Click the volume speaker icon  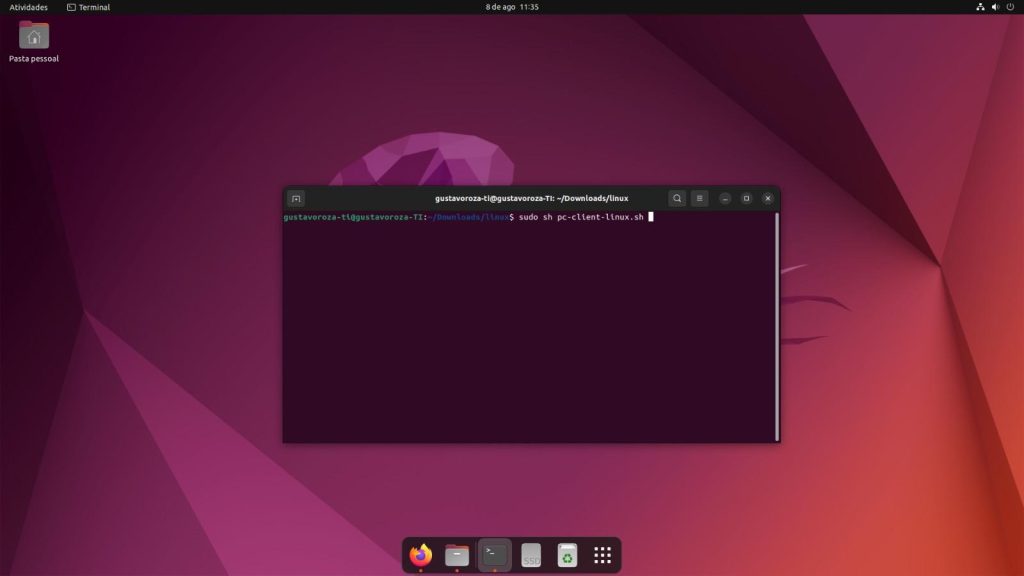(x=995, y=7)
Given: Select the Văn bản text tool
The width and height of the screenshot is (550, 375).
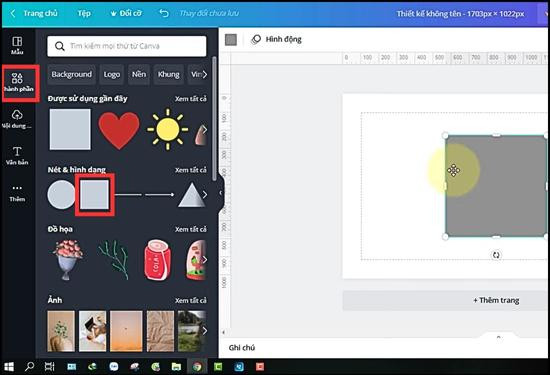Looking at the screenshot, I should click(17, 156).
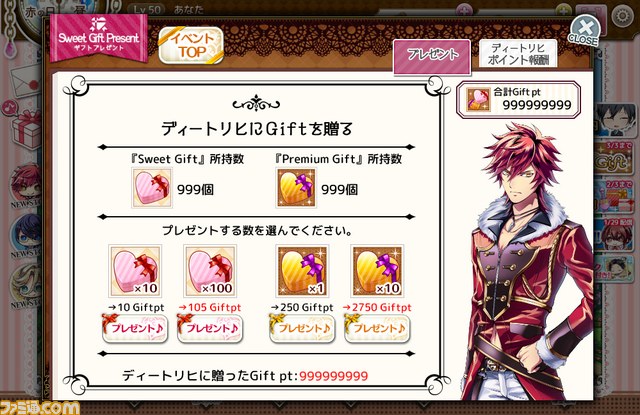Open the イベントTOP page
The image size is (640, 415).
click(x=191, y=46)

^^^^^^^^^^^^^^^^

> **Work required**
Copy the records word for word, from the line containing "Given: Select the Văn bản text tool" through the end of the records, including both ends, and leave the pictures out.

> **In response**
Given: Select the Văn bản text tool
The width and height of the screenshot is (550, 375).
Looking at the screenshot, I should click(17, 156).
Open the イベントTOP page
The image size is (640, 415).
click(x=191, y=46)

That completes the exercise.